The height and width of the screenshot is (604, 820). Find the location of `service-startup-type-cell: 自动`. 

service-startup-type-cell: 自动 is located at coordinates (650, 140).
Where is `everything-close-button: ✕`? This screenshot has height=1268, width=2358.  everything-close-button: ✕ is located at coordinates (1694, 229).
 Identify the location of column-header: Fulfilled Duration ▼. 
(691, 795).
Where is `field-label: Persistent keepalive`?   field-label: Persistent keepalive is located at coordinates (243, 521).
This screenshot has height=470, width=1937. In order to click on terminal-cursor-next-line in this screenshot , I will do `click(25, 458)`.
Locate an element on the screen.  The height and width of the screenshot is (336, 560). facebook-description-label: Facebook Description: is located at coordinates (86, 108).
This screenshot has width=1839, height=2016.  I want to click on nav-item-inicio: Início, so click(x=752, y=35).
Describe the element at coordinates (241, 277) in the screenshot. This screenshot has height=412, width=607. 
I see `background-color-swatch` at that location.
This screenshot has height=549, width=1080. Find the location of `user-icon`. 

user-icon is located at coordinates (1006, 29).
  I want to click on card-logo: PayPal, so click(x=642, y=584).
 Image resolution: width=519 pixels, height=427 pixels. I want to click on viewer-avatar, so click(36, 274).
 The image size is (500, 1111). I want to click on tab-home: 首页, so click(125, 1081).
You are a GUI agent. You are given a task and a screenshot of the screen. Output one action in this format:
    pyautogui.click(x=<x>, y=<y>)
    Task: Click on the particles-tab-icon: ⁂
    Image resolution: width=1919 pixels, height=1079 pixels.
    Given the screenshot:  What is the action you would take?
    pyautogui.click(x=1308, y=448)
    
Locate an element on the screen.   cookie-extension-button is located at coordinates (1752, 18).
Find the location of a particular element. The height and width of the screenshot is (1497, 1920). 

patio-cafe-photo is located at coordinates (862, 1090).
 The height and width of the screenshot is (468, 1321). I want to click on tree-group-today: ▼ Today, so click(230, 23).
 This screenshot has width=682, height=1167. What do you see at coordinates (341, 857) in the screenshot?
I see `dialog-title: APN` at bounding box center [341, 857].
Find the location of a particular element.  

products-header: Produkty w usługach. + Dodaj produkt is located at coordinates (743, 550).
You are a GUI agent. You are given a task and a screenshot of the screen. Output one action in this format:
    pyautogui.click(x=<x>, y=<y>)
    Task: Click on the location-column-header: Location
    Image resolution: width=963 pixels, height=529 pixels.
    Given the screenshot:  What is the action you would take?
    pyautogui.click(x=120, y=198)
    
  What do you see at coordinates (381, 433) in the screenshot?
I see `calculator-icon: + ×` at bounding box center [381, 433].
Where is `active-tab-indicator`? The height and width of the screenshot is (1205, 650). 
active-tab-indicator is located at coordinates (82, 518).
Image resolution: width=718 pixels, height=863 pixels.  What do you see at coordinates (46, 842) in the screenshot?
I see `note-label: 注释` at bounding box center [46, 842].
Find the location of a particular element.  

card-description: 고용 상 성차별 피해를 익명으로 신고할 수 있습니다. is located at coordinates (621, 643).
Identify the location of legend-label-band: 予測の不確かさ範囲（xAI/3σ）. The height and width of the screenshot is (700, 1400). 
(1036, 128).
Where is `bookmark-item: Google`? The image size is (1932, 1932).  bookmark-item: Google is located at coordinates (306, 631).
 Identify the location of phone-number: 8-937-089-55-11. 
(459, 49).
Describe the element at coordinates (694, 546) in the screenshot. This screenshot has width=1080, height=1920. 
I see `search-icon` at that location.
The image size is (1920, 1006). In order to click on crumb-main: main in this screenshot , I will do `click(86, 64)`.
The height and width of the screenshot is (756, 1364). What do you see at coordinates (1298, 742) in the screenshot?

◆ ◆ ◆ ◆ ◆ ◆ ◆

(WHAT THIS TASK INVOLVES): Gather every line of the material that contains the string "active", with case counting, and copy each one out in full.

(RESULT OF THE TASK):
Where is `active-tab-indicator`? The height and width of the screenshot is (1205, 650). 
active-tab-indicator is located at coordinates (82, 518).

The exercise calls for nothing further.